**CONFIRA SEU ENTENDIMENTO**
A – Reproduza fielmente o trecho do texto sobre a retomada das atividades culturais na pandemia que vai de "Aos poucos, vamos" até "tão impactada também.", incluindo ambos.
B – Prossiga o texto sobre a retomada das atividades culturais na pandemia, começando logo após a última frase apresentada.

Acredito que também já temos tido algumas experiências positivas, o Cine Teatro, como você falou, ele já tem retomado isso com todo cuidado - e somos muito criteriosos em relação a isso... seguimos o decreto à risca, o decreto fala em 30% da capacidade e a gente não passa disso. Então, dá um pouco de esperança, né, no sentido de que a pandemia está passando, a vacina está chegando e nós, aos poucos, estamos retomando este projeto, porque, primeiro, para a sociedade ter outras experiências, aprendemos a consumir produtos virtualmente, mas sabemos que a potência da presença, da experiência cultural, da vibração dos corpos, ela não consegue ser substituída pela experiência virtual.
 
Aos poucos, vamos conseguir retomar, sim, e é importante retomar, mas sem esquecer que ainda estamos em pandemia, estamos vivendo um momento crítico da saúde, então, todo cuidado sempre vai ser muito pouco, mas acredito que, tomando esses cuidados, aos poucos a gente vai voltando... acredito que as pessoas com mais idade devem ainda permanecer nas suas casas, tentar evitar esses espaços de aglomeração, mas aquele que tem um pouquinho mais de cuidado, já se vacinou e - sem perder de vista a necessidade de usar máscara e de continuar com todos os cuidados - ter acesso a essas experiências. É importante, inclusive, para a nossa autoestima, tão impactada também.

**DADOS A EXAMINAR**
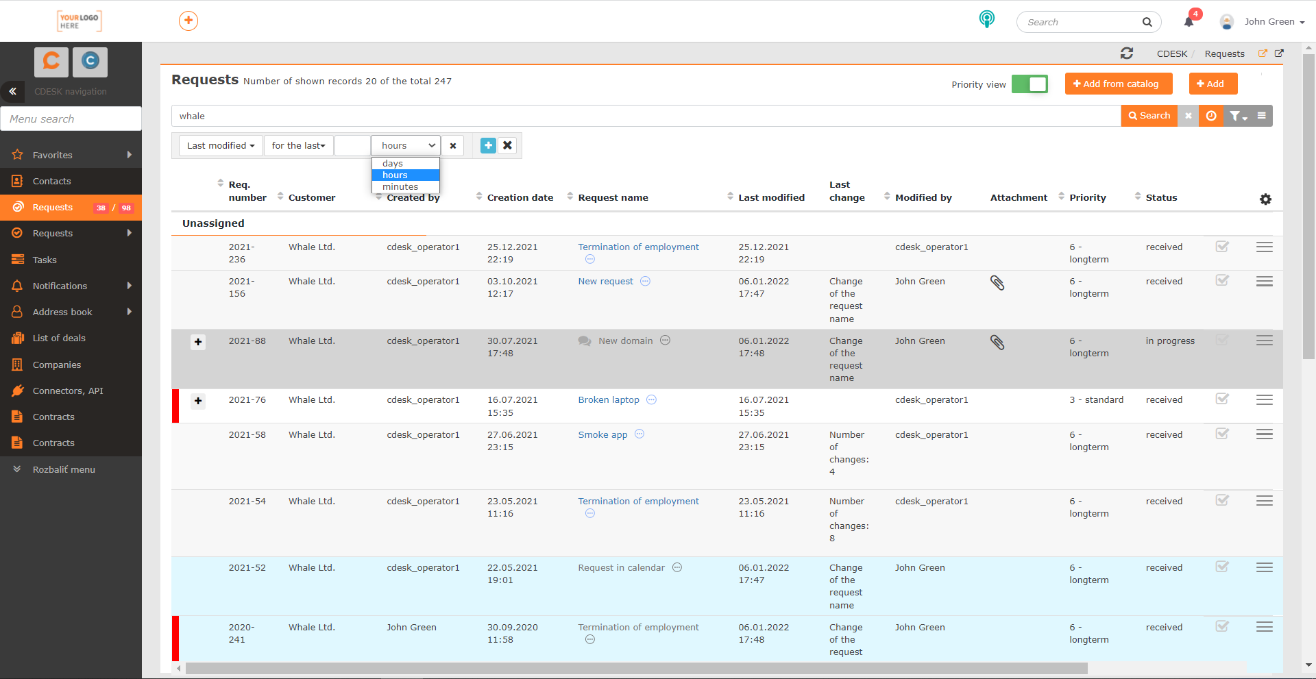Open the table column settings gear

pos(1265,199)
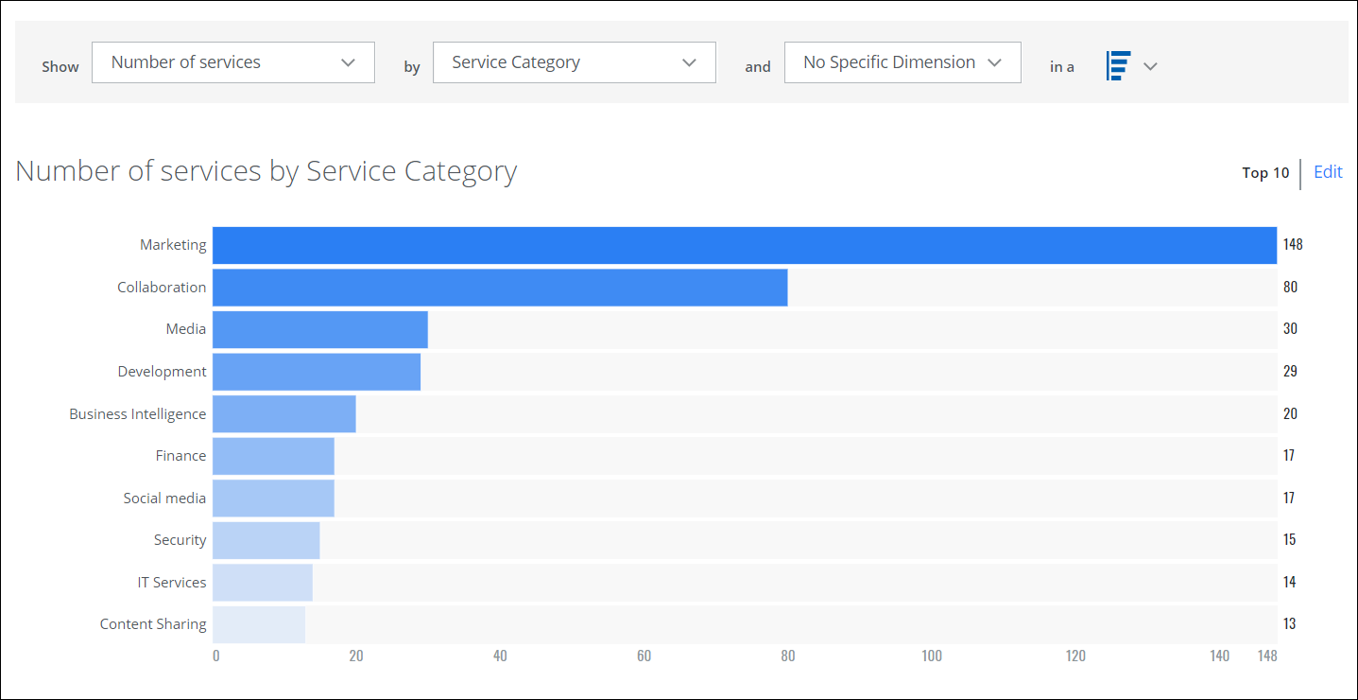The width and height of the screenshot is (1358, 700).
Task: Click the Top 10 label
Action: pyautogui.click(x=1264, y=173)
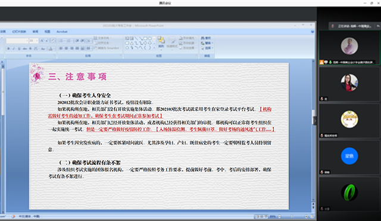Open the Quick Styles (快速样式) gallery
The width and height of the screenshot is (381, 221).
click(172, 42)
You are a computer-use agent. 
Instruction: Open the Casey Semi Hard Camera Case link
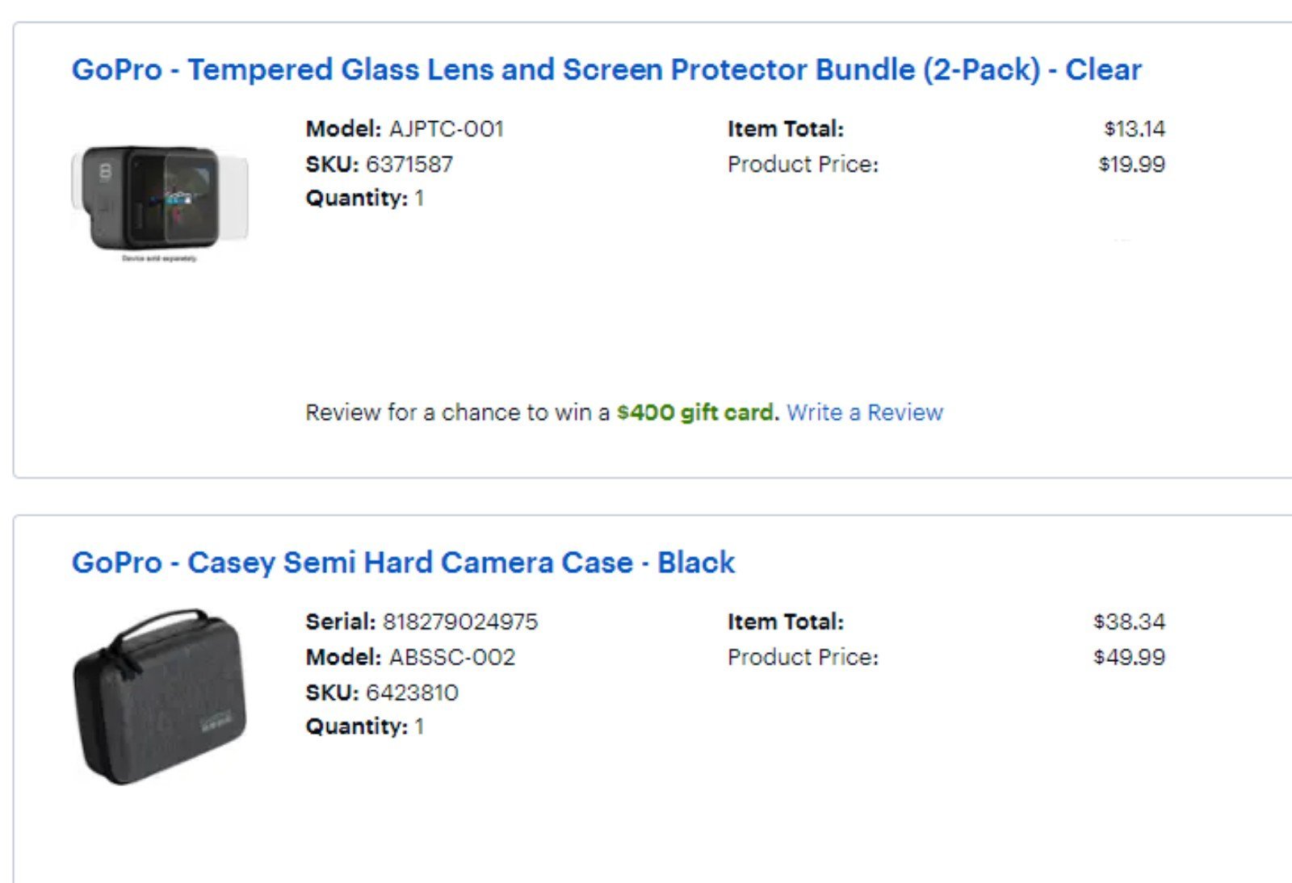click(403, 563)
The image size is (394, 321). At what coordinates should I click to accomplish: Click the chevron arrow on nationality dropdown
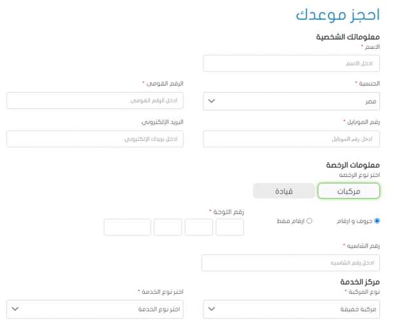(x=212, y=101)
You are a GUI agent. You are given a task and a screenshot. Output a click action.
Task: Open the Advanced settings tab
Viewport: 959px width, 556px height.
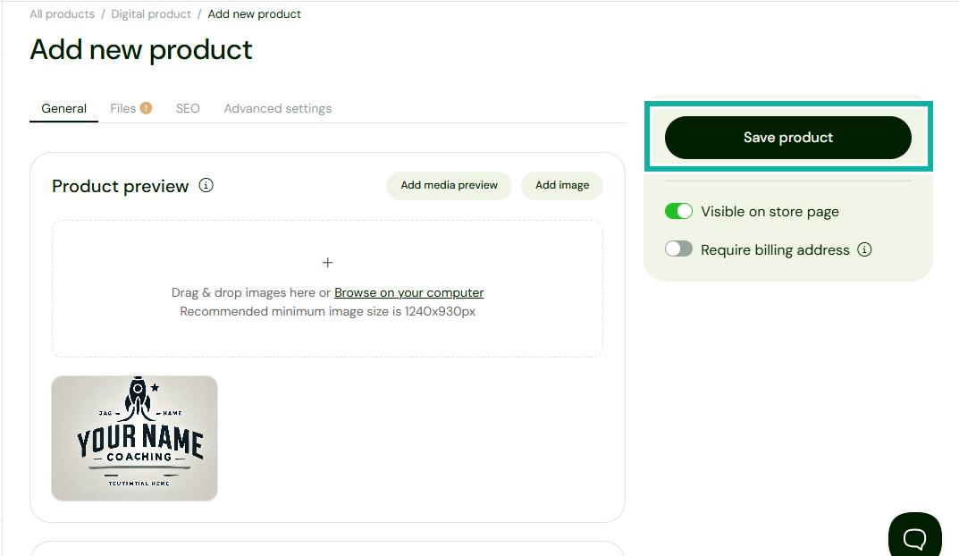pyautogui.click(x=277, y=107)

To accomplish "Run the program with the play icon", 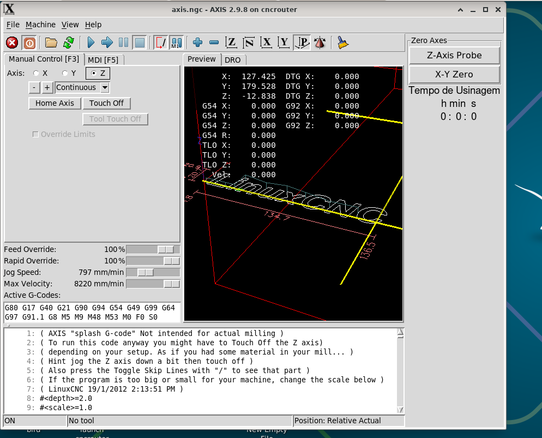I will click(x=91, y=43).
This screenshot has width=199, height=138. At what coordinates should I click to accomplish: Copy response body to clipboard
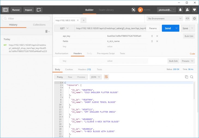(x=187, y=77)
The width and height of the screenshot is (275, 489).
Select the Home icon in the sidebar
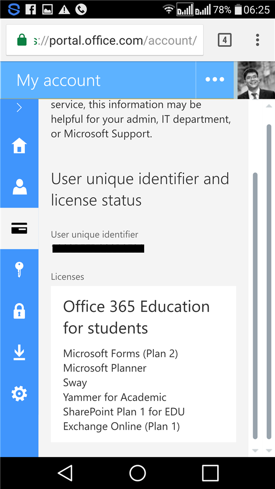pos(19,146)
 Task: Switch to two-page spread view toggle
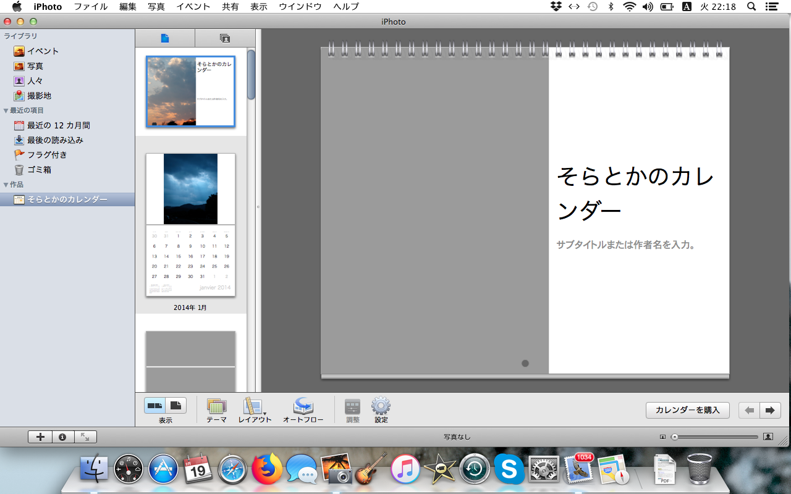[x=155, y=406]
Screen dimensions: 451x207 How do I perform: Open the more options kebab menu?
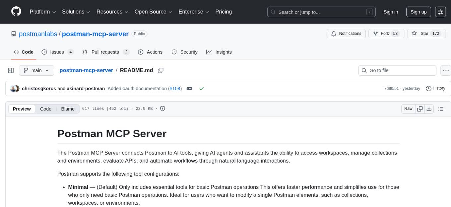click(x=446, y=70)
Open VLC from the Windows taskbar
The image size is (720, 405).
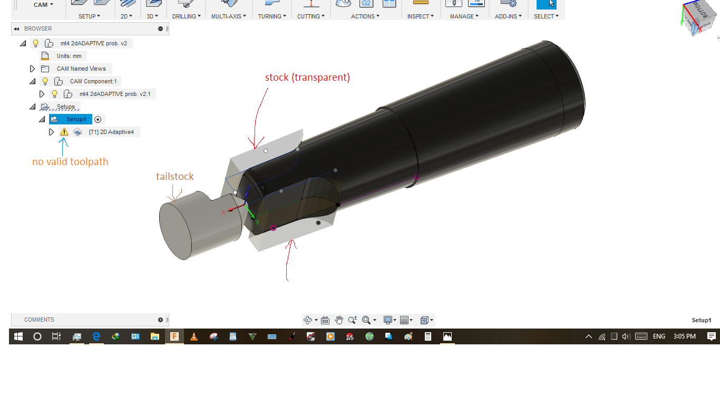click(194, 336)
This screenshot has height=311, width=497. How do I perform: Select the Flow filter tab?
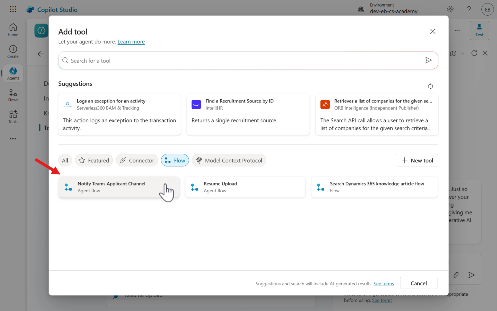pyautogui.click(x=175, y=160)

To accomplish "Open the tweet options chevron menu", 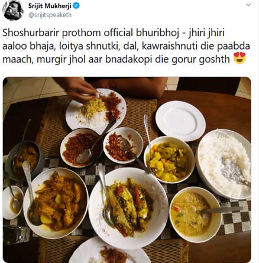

**SUAS RESPOSTAS**
A –
Aos poucos, vamos conseguir retomar, sim, e é importante retomar, mas sem esquecer que ainda estamos em pandemia, estamos vivendo um momento crítico da saúde, então, todo cuidado sempre vai ser muito pouco, mas acredito que, tomando esses cuidados, aos poucos a gente vai voltando... acredito que as pessoas com mais idade devem ainda permanecer nas suas casas, tentar evitar esses espaços de aglomeração, mas aquele que tem um pouquinho mais de cuidado, já se vacinou e - sem perder de vista a necessidade de usar máscara e de continuar com todos os cuidados - ter acesso a essas experiências. É importante, inclusive, para a nossa autoestima, tão impactada também.

B –
 
Leiagora - Você é pesquisador das Culturas Contemporâneas, é ator e produtor cultural. Dentre tantas opções de linguagens que surgiram desde março do ano passado, para driblar a pandemia e atender ao isolamento social, o que você acredita que fica e qual é o futuro?
 
Jan Moura - Eu acho que vamos viver um mundo misto, acho que todos os eventos terão a experiência da presença e a experiência da não presença, ou seja, todos vão ter transmissão ao vivo. É um caminho sem volta, a gente oferece a experiência da presença ou não, porque entendemos que a experiência virtual é democrática, que dá mais acesso, apesar da internet, acesso ao Youtube... eu acho que isso é importante, quando pensamos na perspectiva do acesso. Já nasceram outras tecnologias artísticas, como o teatro digital, o cinema ao vivo, que as pessoas fazem em casa, e isso é muito interessante. Eu falo isso como pesquisador: precisávamos de alguma marca que encerrasse o que vivemos, que era a pós-modernidade, essa coisa da contemporaneidade, o hibridismo das obra de arte, essa perspectiva de desfronteirização das artes... num espetáculo de teatro, você não tem só o teatro, você tem música, você tem audiovisual, tem transmissão, então tem a experiência do momento e eu acho que isso é outra coisa que a gente está vivendo e, se a gente precisava de alguma marca - e essa marca talvez não seja legal de ter tido, mas a pandemia nos obrigou a criar outras possibilidades.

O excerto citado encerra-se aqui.